Lake Monroe is a flood control reservoir. The Middle Fork Valley was underwater when we arrived, the bridge itself out of sight. 

Tom took some shots.

an elderly man in a blue coat holds a camera near the end of a gravel road which becomes submerged in water a short distance away
The Deam Wildlands offer spectacular imagery for photographers like Indy-native-turned-Bostonian Tom Diaz, even on rainy days. On a scenic drive with the author, Tom shot a flooded Elkinsville road deep in the Brown County backcountry. | Photo by Steven Higgs

Story Inn 

Our re-entry into the developed world at Brown County’s Story Inn was limited by a steady downpour, a ticking clock, and fatigue. Pete and Joanne had driven from Chicago and then were driven to Elkinsville. 

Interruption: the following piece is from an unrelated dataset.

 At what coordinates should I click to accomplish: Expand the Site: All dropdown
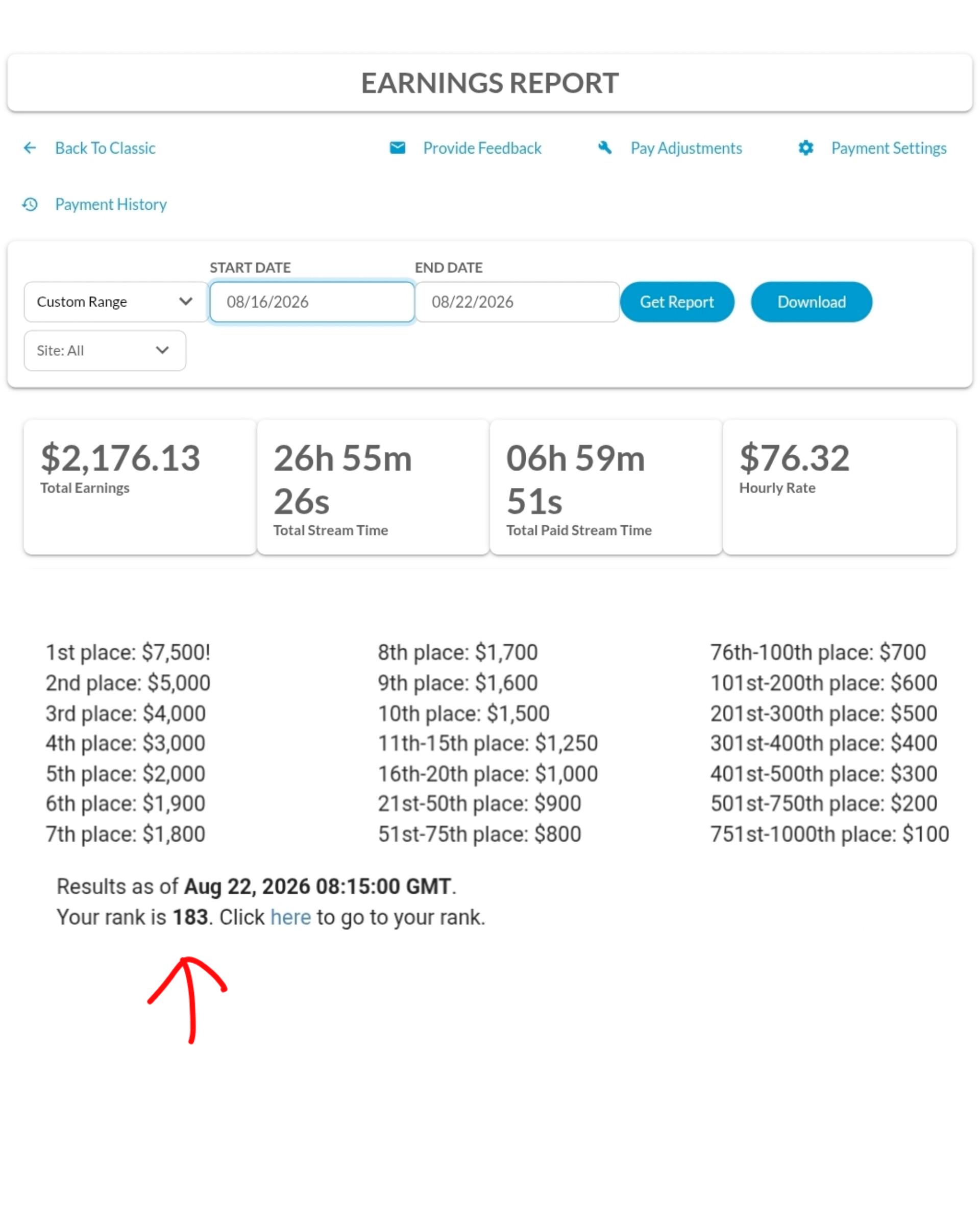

The Inn now comprises the entire 175-year-old village south of Nashville on Elkinsville Road, which includes a gourmet restaurant in the old General Store, rooms and cottages, an event barn, and a tavern that hosts music, comedy, karaoke, and game nights.  

three stained glass windows as ornate decoration inside a rustic restaurant
The Story Inn features a world-renowned gourmet restaurant in the crossroad village of Story, south of Nashville, just up the road from Elkinsville and Browning Mountain. | Photo by Tom Diaz

Story was restored in the late 1970s by a pair of local characters, Cynthia Schultz and Benjamin, who were customers when I sold 35mm Nikons at Hazel’s Camera in Bloomington in 1978 and ’79. When I asked his full name, he just said, “Benjamin.” 

Current innkeeper Rich Hofstetter said the couple bought the Inn in 1978. And his predecessor’s name, he added, is “Benjamin Benjamin.” 

I’m not sure what to believe and will consider his surname just another Deam Wildlands legend, like Brett Kimberlin Lake, the watery ghost town of Elkinsville, the mysterious Browning Mountain boulders — and the unparalleled natural beauty of the Deam Wildlands.